Sekejab kemudian Kang Fauzi menghampiri, sesudah Mas Angga datang dan duduk bersama saya.
“Arep mbahas opo Lik?”, tanya Kang Fauzi.
“Haembuh. Mungkin cerita temuan NM terkait personalitas Suwargi Mbah Fuad”, jawab saya.
“Aku raiso tenan je. Jam 7 kudu siap-siap rapat panitia ramadhan nang masjid cedhak omah”, kata Kang Fauzi.
Akhir-akhir ini memang Kang Fauzi sibuk. Beberapa saya tahu, beberapa tidak. Tetapi yang saya tangkap, teman-teman NM memang secara person sedang sibuk dengan kegiatan muamalahnya. Dan itu menggembirakan bagi kami (NM). Sebab toh ketika “jum’at diskusi”, bahan untuk didialogkan menjadi bermacam-macam dan kaya.
Singkat cerita, kami (saya, Mas Angga, Mas Tri Reman, Dhe Maskun) sudah di ruang dalam TKIT Alhamdulillah, selatan panggung tepatnya.
Kalau sudah selesai menikmati “ambengan”, segera merapat ke samping panggung, chat Mas Helmi.
Siap Om, jawab saya.
Apa yang mau saya share nanti? Perihal personalitas Suwargi Mbah Fuad? Baik sangka dan waspada? Kesungguh-sungguhan dan sholat 5 waktu? Atau apa?
Kalimat-kalimat tanya tersebut terus berputar di atas kepala saya.
“Haishh, crito kasunyatan sing eneng hikmahe wae. Rasah abot-abot le mikir, jolali syahadat ping 3 saurunge ngomong.

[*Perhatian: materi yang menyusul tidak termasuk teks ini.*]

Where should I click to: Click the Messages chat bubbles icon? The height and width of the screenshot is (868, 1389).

Hutan rimba, masukilah!”, kata suara entah siapa.
Sabut Kelapa, Tokek – Nyamuk, Bebek – Endog Bebek, Pertengkaran, Kakek, Nenek, akhirnya adalah kata-kata yang kemudian menjadi puzzle sharing saya.
Bahwasanya orang-orang tua di sekitar kita ternyata memiliki metodologi memecahkan masalah yang mereka hadapi, itulah stressing poin yang coba saya sampaikan.

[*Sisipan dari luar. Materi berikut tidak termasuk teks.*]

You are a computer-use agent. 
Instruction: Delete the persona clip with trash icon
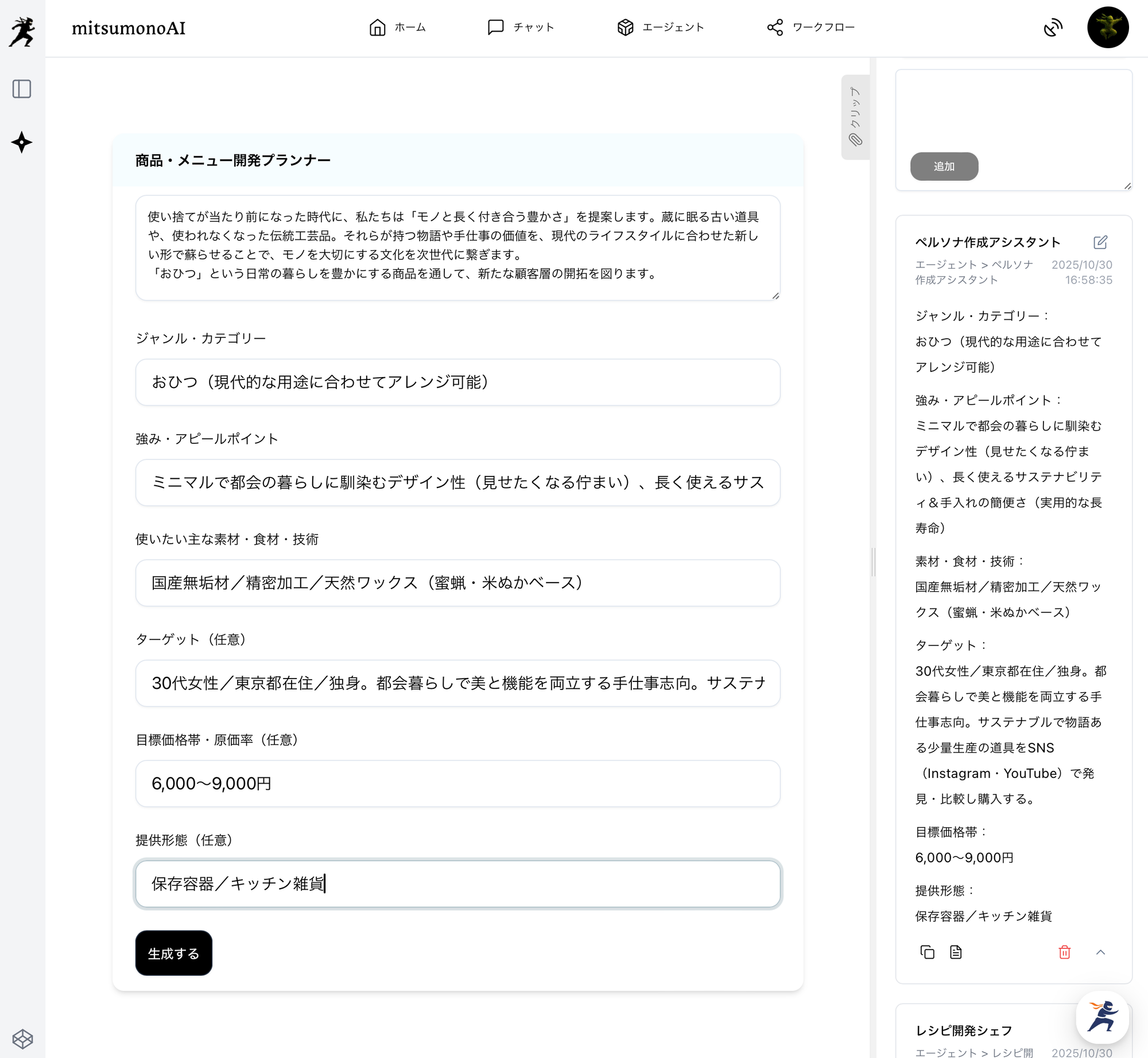pos(1064,952)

Bagaimana beliau-beliau ketika “nemu” (menemui – menemukan), “namati” (mengamati sampai tamat), dan “ngiguhke” (mencari dan melakukan cara pemecahan) atas masalah dalam keseharian hidup, jebule cerdik dan tidak melukai sesama.

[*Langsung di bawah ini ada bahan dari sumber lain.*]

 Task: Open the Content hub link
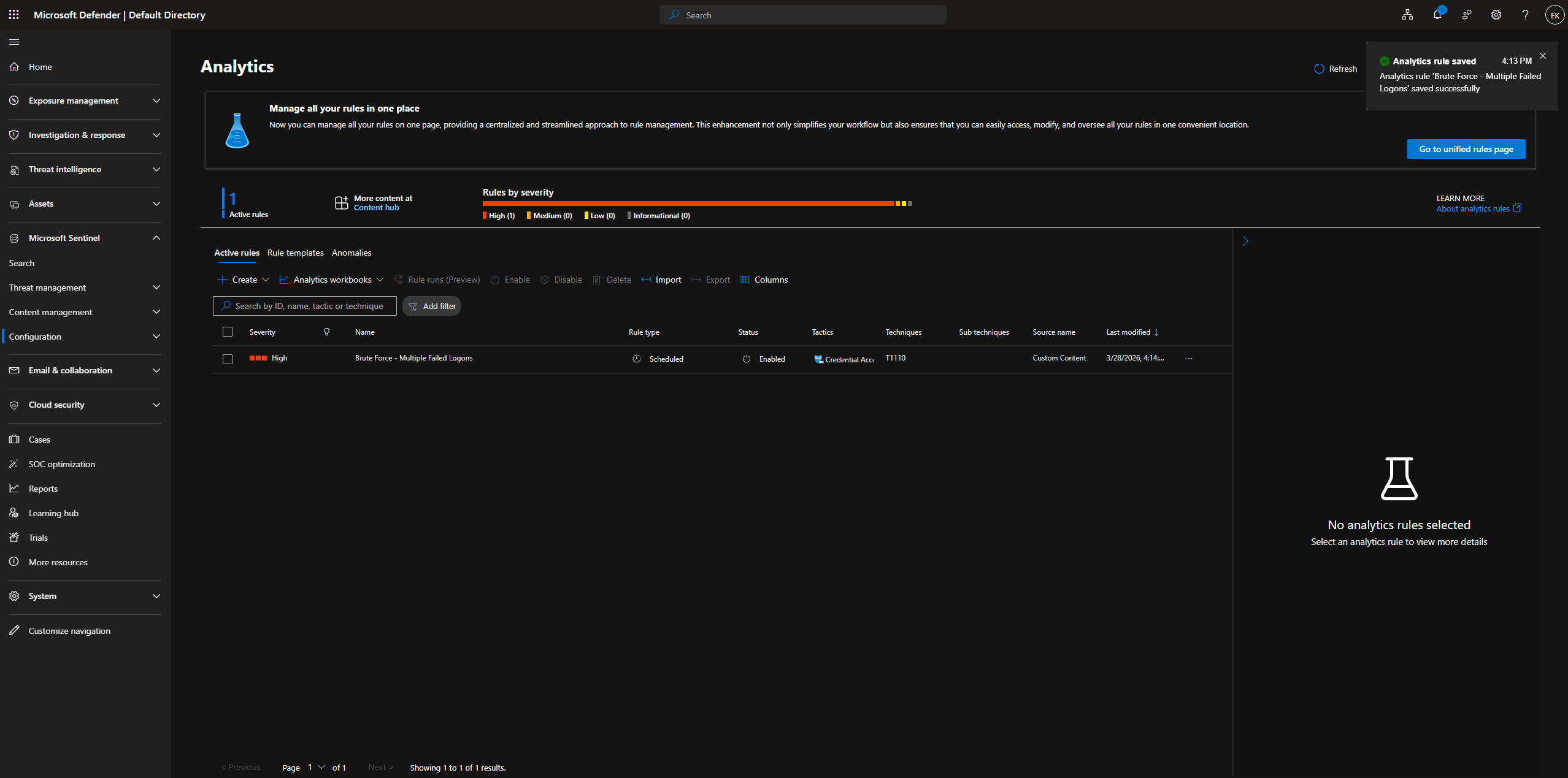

Nyamuk tidak ngang-nging-ngung dan nggigiti badan, tokek tidak “mbrebegi” di waktu istirahat Sang Nenek sudah teratasi dengan solusi sederhana (tidak rumit) yakni membakar sabut kelapa menjelang maghrib di ruang tengah rumah. Juga telur bebek Sang Kakek tetap dalam jumlah harian biasanya “with” solusi meminimalisir atau bahkan mentiadakan pertengkaran dengan Istri Beliau, bukankah itu metodologi jitu dan sesuatu yang “mbiyayah enenge” di masyarakat sekitar kita. Atau jangan-jangan kita ini mudah srawung dunia berfikir tetapi memeluk keengganan untuk srawung dunia kasunyatan? Semoga tidak.
Kasihan Bantul, 17 – 18 Februari 2023.